--- Listed entries ---
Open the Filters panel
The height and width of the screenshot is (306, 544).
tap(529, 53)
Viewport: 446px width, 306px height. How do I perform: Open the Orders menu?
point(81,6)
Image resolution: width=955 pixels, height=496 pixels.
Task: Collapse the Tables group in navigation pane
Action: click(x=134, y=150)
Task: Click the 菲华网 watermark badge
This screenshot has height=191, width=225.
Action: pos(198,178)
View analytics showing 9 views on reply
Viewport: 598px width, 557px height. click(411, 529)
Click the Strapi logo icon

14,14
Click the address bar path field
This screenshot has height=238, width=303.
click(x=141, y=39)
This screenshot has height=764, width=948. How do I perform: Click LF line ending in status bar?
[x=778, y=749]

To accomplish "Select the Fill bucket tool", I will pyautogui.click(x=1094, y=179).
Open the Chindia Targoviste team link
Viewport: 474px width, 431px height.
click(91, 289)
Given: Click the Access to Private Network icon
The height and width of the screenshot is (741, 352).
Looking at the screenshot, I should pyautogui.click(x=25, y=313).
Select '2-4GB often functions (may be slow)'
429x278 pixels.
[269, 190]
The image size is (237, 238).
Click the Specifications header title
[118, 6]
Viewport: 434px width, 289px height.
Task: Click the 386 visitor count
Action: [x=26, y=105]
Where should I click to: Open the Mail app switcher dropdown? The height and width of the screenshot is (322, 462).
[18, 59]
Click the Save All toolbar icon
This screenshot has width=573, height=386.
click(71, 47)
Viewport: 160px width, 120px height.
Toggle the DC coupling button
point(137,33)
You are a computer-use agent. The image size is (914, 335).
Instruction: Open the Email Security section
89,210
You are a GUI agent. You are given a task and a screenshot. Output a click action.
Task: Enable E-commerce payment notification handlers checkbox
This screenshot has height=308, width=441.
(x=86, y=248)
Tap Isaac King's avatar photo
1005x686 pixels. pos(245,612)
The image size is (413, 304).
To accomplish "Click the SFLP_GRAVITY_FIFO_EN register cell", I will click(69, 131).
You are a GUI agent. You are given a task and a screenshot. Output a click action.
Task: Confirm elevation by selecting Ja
---
■ The task
Beginning with the line that contains "Where should I", quote each line exactly through the last line of the entries above, and nothing beyond them.

■ Exercise output
Where should I click to: Open the Mail app switcher dropdown? The height and width of the screenshot is (322, 462).
[18, 59]
Click the Save All toolbar icon
This screenshot has width=573, height=386.
click(71, 47)
Viewport: 160px width, 120px height.
Toggle the DC coupling button
point(137,33)
You are a computer-use agent. The image size is (914, 335).
Instruction: Open the Email Security section
89,210
You are a GUI agent. You are given a task and a screenshot. Output a click action.
Task: Enable E-commerce payment notification handlers checkbox
This screenshot has height=308, width=441.
(x=86, y=248)
Tap Isaac King's avatar photo
1005x686 pixels. pos(245,612)
The image size is (413, 304).
To accomplish "Click the SFLP_GRAVITY_FIFO_EN register cell", I will click(69, 131).
You are a GUI agent. You are given a task and a screenshot. Output a click action.
Task: Confirm elevation by selecting Ja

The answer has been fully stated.